**Passage to read**.
** begin **

Luxury used to have a very clear-cut definition. A luxury item usually had a hefty price tag, came from a well-respected legacy brand, and was accessible only to a certain income level. Now, the luxury goods market has been entirely disrupted—even the word itself can be interpreted in many different ways. This was apparent when Louis Vuitton recently partnered with fashion designer Virgil Abloh, who is known for his tendency towards streetwear, and Gucci released a pair of sneakers for its Pre Fall 2018 line.
This past June, at the Voice of Luxury conference put on by The French-American Luxury Exchange, luxury insiders discuss the ever-changing definition of luxury. Read some insights below, according to Quartzy:
The changing definition of luxury is due to shifting consumer values. Today’s consumers are heavily focused on image and storytelling. When a brand’s success is placed on their ability to tell a meaningful story, it becomes possible for them to sell a product—such as sneakers or sweats—that would historically not be considered a luxury item.

** end **

(Source data)
** begin **

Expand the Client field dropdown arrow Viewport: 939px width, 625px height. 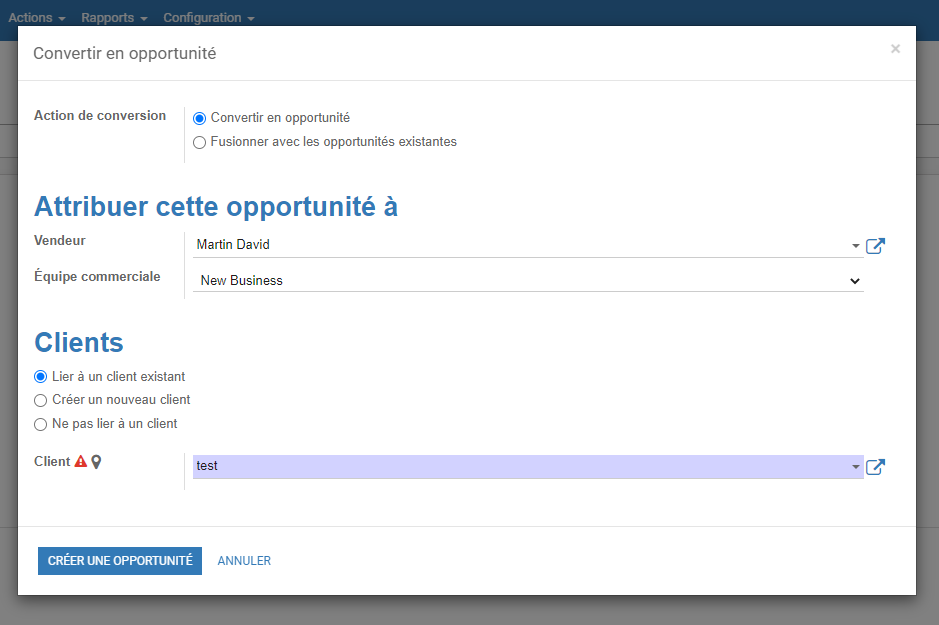click(x=855, y=466)
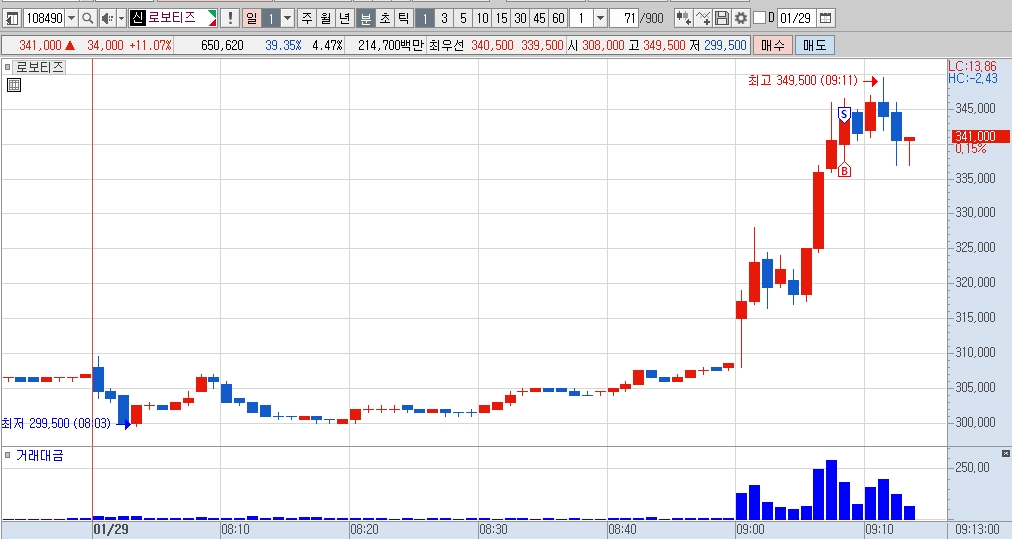Image resolution: width=1012 pixels, height=539 pixels.
Task: Click the exclamation mark info icon
Action: 230,18
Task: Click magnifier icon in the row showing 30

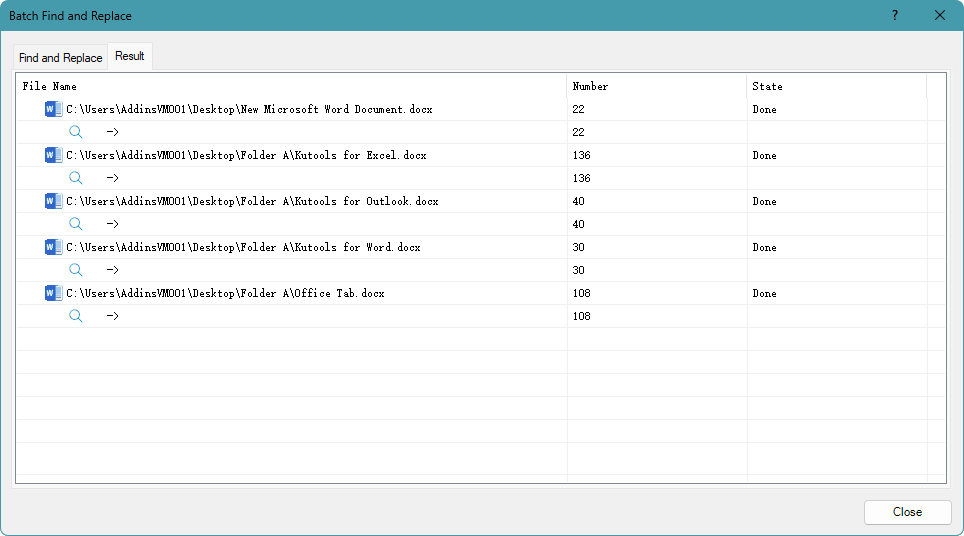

** end **

**Tasks**.
(1) Answer these questions using the passage on luxury.
(a) Which fashion designer did Louis Vuitton recently partner with?
(b) Which organization put on the Voice of Luxury conference?
(c) What are today's consumers heavily focused on?
(2) Extend the passage on luxury, picking up right after its final sentence.

**Results by task**.
(1)
(a) Virgil Abloh
(b) The French-American Luxury Exchange
(c) Image and storytelling

(2)
Luxury is more inclusive than ever. The luxury market is not nearly as exclusive as it used to be. Rather than a walled-off privilege, it is becoming more attainable to the everyday consumer. At Rent The Runway, a consumer can rent a designer jacket or dress for a month.
Brand ambassadors don’t need to be A-list celebrities. Usually strictly reserved for the major celebrities, social media influencers—such as YouTuber Jeffree Star for Chanel—have become the face of luxury brands.
As far as consumers are concerned, luxury is never going back to the clean definition it was before. From now on, it’s a constantly changing entity. Quartzy notes, “As a mindset, it’s a tricky one for luxury labels to maintain, when part of what makes a product desirable, whether it’s a Chanel bag or a rare pair of Jordans, is that not everyone can get it. But the world is changing, and luxury will have to change with it.”
For more info, check out Quartzy.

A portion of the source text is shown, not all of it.